Meadmaker
Unregistered
- Joined
- Apr 27, 2004
- Messages
- 29,033
Here's my problem. No matter what the business cycle has never been defeated. Every attempt to interfere has only made downturns more severe and long lasting.
The other day, I heard an economist on the radio talking about the problem with economics as a science. We can never truly do an experiment and measure the results. Can you possibly quantify how long some downturn would have been if the government hadn't interfered?
I honestly don't know what to do about the current economic crisis, or any other economic crisis. It is my inclination to believe that borrowing money to fix economic problems is almost always a bad idea. Therefore, I'm not very keen on this bill. On the other hand, there's no denying that the immediate effect will be to putat least some people back to work. I just worry about the long term effects.

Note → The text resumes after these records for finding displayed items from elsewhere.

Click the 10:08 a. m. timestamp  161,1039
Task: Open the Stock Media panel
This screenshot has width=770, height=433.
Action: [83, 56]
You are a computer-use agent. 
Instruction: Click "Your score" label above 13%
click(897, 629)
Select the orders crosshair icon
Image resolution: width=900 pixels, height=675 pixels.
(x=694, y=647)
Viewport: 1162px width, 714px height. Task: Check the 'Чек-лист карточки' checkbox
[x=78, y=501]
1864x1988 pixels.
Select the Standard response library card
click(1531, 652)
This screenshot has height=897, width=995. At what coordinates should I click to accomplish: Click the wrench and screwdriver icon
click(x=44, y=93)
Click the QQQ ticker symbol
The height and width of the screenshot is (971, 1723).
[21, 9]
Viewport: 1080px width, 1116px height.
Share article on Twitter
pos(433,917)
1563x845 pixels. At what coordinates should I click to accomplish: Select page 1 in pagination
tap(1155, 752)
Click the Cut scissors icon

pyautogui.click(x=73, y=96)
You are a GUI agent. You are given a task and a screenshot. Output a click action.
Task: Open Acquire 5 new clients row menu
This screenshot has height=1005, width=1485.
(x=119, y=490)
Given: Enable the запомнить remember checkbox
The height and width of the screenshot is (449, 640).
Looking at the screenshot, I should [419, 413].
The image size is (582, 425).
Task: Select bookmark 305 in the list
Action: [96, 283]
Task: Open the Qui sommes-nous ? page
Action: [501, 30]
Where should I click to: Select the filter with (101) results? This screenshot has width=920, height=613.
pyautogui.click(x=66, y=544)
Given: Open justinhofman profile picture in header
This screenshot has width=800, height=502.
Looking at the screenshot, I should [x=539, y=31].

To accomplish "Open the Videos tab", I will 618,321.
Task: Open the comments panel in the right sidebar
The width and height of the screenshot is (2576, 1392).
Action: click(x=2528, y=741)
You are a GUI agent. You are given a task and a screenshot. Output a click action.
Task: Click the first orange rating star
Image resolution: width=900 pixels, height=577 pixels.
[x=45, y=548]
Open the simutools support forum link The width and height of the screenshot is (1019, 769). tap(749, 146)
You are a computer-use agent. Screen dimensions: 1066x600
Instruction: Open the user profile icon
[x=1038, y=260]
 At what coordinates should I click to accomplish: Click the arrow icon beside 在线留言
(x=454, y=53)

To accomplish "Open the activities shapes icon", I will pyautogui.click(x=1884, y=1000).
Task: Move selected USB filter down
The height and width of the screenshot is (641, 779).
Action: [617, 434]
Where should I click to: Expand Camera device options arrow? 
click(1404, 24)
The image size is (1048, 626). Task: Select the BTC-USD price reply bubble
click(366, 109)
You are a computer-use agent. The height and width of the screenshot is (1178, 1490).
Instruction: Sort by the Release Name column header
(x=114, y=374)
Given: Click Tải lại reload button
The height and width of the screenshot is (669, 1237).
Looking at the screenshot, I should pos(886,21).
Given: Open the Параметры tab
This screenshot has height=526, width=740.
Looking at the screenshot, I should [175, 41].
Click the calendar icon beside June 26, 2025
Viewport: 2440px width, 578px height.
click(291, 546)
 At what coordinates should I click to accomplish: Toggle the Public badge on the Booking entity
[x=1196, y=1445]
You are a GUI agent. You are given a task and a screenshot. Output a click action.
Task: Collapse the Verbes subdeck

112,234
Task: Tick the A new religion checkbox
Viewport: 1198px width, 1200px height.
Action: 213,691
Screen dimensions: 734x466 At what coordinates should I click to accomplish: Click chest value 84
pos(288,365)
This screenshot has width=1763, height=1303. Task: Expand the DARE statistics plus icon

Unfortunately, we will not be truly able to measure them. One thing is predictable. In 2012 when Obama is running for reelection, if the economy is bad, Democrats will say it would have been even worse without their plan. If the economy is good, Republicans will say it would be even better if Democrats hadn't spent so much money.
The free market is truly a Darwinian concept and when left alone the weak fail and the strong survive. If a bank is too large to fail and is failing then it should fail
There's one problem with this thought. The reason something is "too big to fail" is that it has effectively destroyed the competition. When it fails, there might be nothing to take its place. At the very least, it will be some time before some new bank/auto company/other failure manages to pull itself up from the financial primordial ooze.